The protocol is written in the order you would perform it.

  1. Anesthetise the flies on CO2 pads and put one fly in each PCR tube. Label the tubes with numbers on the top and along the side close to the top. Make a note of the associated genotype in your notebook. Once you have all the flies in tubes, put them in the -20°C for ~10 minutes.
  2. Now, make the squishing buffer. You need 50µL per fly (49µL SQIB buffer + 1µL proteinase K (20mg/mL, from NEB)). We have SQIB ready to use on the shelf, just add proteinase K to it. SQIB buffer is 10mM Tris pH 8.3 (from 0.1M stock) + 1mM EDTA pH 8 (from 0.5M stock) + 25mM NaCl (from 1M stock). The Proteinase K aliquots are in the -80.
  3. Aspirate 50uL into your pipet tip and crush the fly in the tube, then eject the liquid. (flies are surprisingly hydrophobic and crushing before ejecting the liquid saves you from having to chase a floating fly)
  4. When you have all your PCR tubes ready with squished flies in the buffer, run the following reaction in the thermocycler (Use the SQIB protocol in the thermocycler). This fly digest is stable for ~1 day at 4°C but it’s much better to proceed directly to the PCR. Only use flies that aren’t freshly digested if you have no other choice (e.g. the PCR failed and you need to check those specific individuals)
  5. 37°C 30 mins
  6. 85°C 2 mins (to denature proteinase K)
  7. 4°C for holding
  8. While the SQIB protocol is running, make the PCR reaction mix. If you need to reconstitute your primers, add appropriate amount of TE buffer to the tube to make 100mM stock solution. Do not pipet up and down or vortex, simply flick the tube a couple times and watch as the “salt” residue disappear from the bottom of the tube. You now have a 100µM primer solution. Store this at -20°C. Then make a 10µM working stock in water. You can leave the 10µM stock at 4°C for a week or two. The 100µM stock is in TE because the primers remain more stable in TE buffer. Make PCR reaction mix of everything but the fly template. Make enough for the number of samples you have + 1. Then pipette the appropriate amount of PCR reaction mix into PCR tubes (24µL per tube). When the SQIB protocol is done running, add 1µL of the supernatant as a template for each reaction to the PCR tubes already containing the PCR reaction mix (with the appropriate combination of which fly and which primers for your desired PCRs). Avoid adding fly bits to the PCR reaction. Each PCR reaction contains (total 25µL volume):
  9. 5µL 5X GoTaq Buffer
  10. 0.5µL dNTPs (10mM, from NEB)
  11. 1.25µL primer 1 (10µM)
  12. 1.25µL primer 2 (10µM)
  13. 0.25µL GoTaq (keep this in the blue cooler)

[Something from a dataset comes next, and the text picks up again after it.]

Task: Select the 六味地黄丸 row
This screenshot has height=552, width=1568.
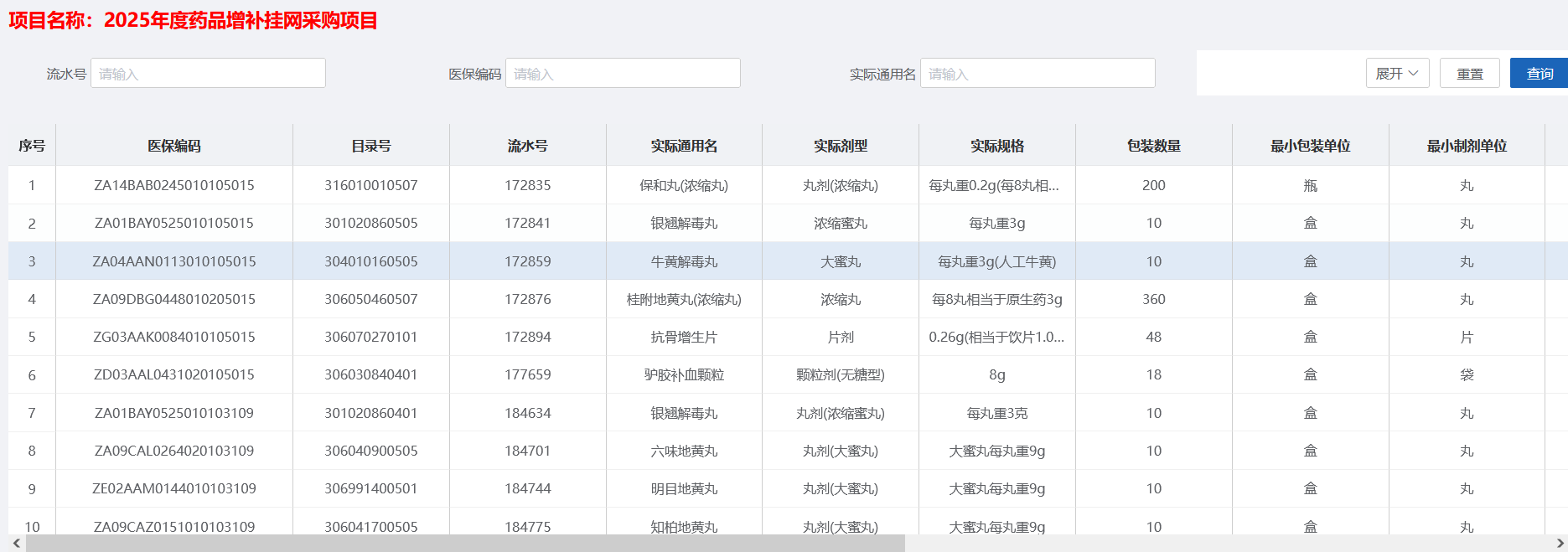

  14. 1µL template (from digested fly; exclude from the PCR reaction mix)
  15. 15.75µL H2O
  16. Run the TRiP program (or make your own) on the thermocycler to perform the PCR reaction:
  17. 95°C 3mins
  18. 95°C 30sec —–
  19. 57°C 30sec | cycle 35 times
  20. 72°C 30sec —– (depends on your product length: 1 minute per 1kb, but less than 30 sec is not recommended)
  21. 72°C 7 mins
  22. hold at 4°C
  23. While the reaction is running, make 2.5% agarose gel. Add 2.5g of agarose in 100mL of TAE buffer. Zap the solution for 30 seconds at a time in the microwave. Once the agarose is in solution, add 1µL of Ethidium bromide (1:100,000). The ethidium bromide is to visualise the DNA under UV illumination.
  24. Set the combs in place and firmly place the gel holder in to secure the edges with the rubber gasket and pour in the gel. Let it set while you wait for the PCR reaction to run.

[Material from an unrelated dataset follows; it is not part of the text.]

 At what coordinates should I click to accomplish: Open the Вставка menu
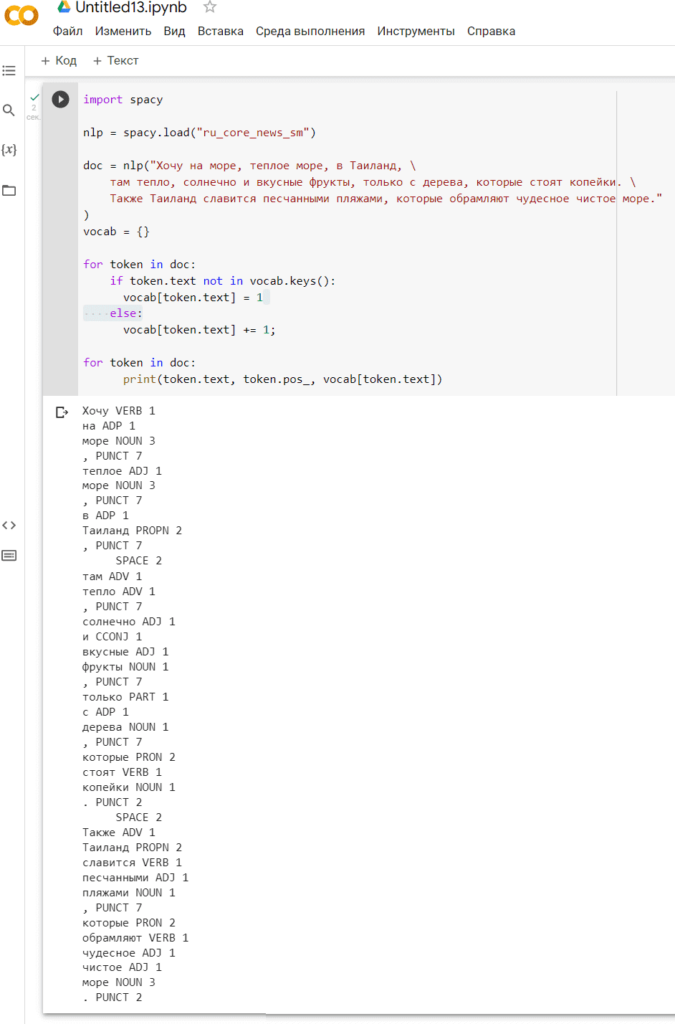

  25. Fill the electrophoresis unit with TEA until the designated line. Add 10-15µL of the 1kb plus DNA ladder from invitrogen and add 10µL of the PCR reaction mix into the well. note: we have two kinds of GoBuffers, one has the loading dye already in it and one doesn’t. If you are using the one that does then you do not need to add loading dye to your PCR reaction mix before loading it into the gel.
  26. Run the gel for 30 minutes at 120V - 150V. This time will depend on the size of your product. If you’re using the green GoBuffer, the yellow dye runs below 100 bp.
  27. Visualise the gel.

Some comments:

  1. If it is your first time testing a PCR primer, run a control primer to ensure the reaction worked.
  2. Include a positive and a negative control fly for the primers.